Cap and degrade: State’s landmark emissions program allowed rich companies to pollute more

New California legislation aimed at closing the loopholes in the system

This is an extended version of a story that ran in the September 29, 2016, issue.

Amidst Gov. Jerry Brown signing a flurry of legislation to reduce greenhouse gas emissions, the California Environmental Justice Alliance released a September 14 report highlighting a dirty secret: The state’s landmark reduction program, cap and trade, has possibly made things worse in disadvantaged communities.

Entitled “A Preliminary Environmental Equity Assessment of California’s Cap-and-Trade Program,” CEJA’s report notes that while emissions have dropped since 2001, many industries have actually increased their emissions in California since cap and trade’s debut in 2013.

This is because, until Brown’s September 8 approval of Assembly Bill 197, high-pollutant companies could offset their California emissions by purchasing out-of-state credits.

The report also notes that in areas within 2.5 miles of greenhouse gas-emitting facilities, 66 percent of residents are people of color and 41 percent earn no more than twice the poverty level.

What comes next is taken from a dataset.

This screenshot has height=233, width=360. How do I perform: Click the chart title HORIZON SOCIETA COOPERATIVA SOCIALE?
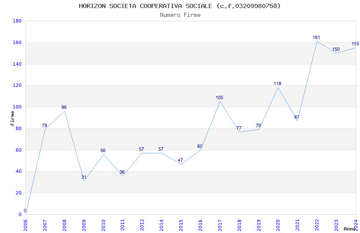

For Katie Valenzuela Garcia, who serves on the California Air Resources Board’s Environmental Justice Advisory Committee, the report validated concerns she’s had.

“What this report did is basically call ARB out and say, ‘Not only does your data show this, but it shows it at a more extreme measure than any of us could have ever imagined,’” said Valenzuela Garcia, who also consults for CEJA, a statewide grassroots advocacy group, but didn’t work on this report.

In Sacramento, Valenzuela Garcia sees high-polluting facilities “overwhelmingly located in communities of color,” noting a power plant on 47th Avenue and a truck depot operating out of the former Campbell Soup factory on Franklin Boulevard.

The state might be catching on to the problem.

Valenzuela Garcia said that one of its new pieces of legislation, AB 197, requires the ARB to focus on direct emission reductions.

CEJA also noted in a September 15 release that newly signed AB 1550 requires 25 percent of cap-and-trade funds be used for projects in disadvantaged communities, while another newly-signed bill, AB 2722, created the Transformative Climate Communities Program, to invest $140 million in environmental justice projects into poor neighborhoods.